Listening, also, was the elder statesman of the quartet, the renowned Walter T. Tuttle, a onetime Attorney General during The Judge’s administration, whom The Judge had rousted out of recent retirement to join the defense team. A courtly old-school gentleman in his late seventies, Tuttle had a countenance as American as any that had been sculptured on Mount Rushmore. The opaque eyes screened a slow but direct mentality. The tone of his utterances was dry, yet often tart. Tuttle’s affectation was not that he was a country squire, which he was, but that he was a farmer in citified clothes, which he was not. He had been widely quoted for a remark made during his service in The Judge’s Cabinet, that he “always avoided any dinner where there were three forks beside the plate.” His specialty was constitutional law, and as a youngster he had sat behind his father, an eminent attorney turned congressman, when his father had been one of the House managers trying Judge Halsted L. Ritter before the Senate during the Seventy-fourth Congress, in 1936. Judge Ritter had been impeached, like Dilman, on four articles. Acquitted on all but one charge, which was that of “misbehavior” in office, he had been found guilty by the Senate and removed from office.

Speaking now was the fourth of Dilman’s managers, a slight, pensive attorney still in his thirties named Joel Booker Priest. Conservative and immaculate, Priest had attended every meeting with his slick, shiny hair smoothly in place, his person exuding a pine-scented cologne, and his body always garmented in one of his costly single-breasted suits. Joel Booker Priest was a Negro, of dark tan complexion, who now and then had handled special cases for Spinger and the Crispus Society. His law firm was in Washington, and quietly, but with the eager persistence of a bird dog, he had retraced Dilman’s life in the capital city and had attempted to ferret out what Miller, Wickland, and the other opposition managers were planning to present to the Senate.

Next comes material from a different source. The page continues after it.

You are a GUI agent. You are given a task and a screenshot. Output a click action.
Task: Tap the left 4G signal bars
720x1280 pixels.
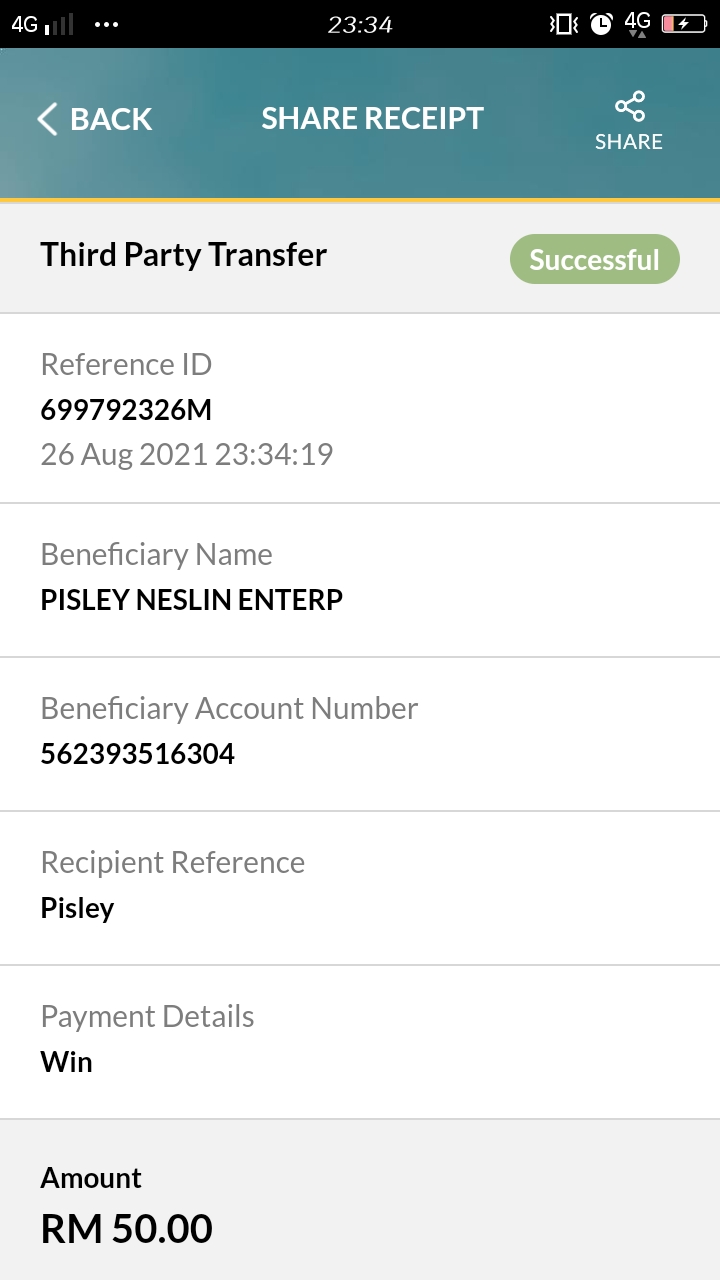coord(43,24)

Observing Joel Priest this minute, as he tried to surmise the House’s case in support of Article IV, and as the others hung on his every word, Douglass Dilman was incredulous at how much he himself had changed in short days. Not long ago, the very thought of a Negro defending him in any action would have been frightening. It was Spinger who had suggested Priest’s services to Abrahams, and Abrahams who had then studied the Negro lawyer’s career and met him. And when Abrahams had recommended him, surprisingly, Dilman had asked only one question, “Why do you want him, Nat, because you think it might look good to have someone of my own color on the team?” Nat had snorted, “I want him because he’s
good
.” And Dilman had replied, without reservation or hesitancy, “He’s hired.”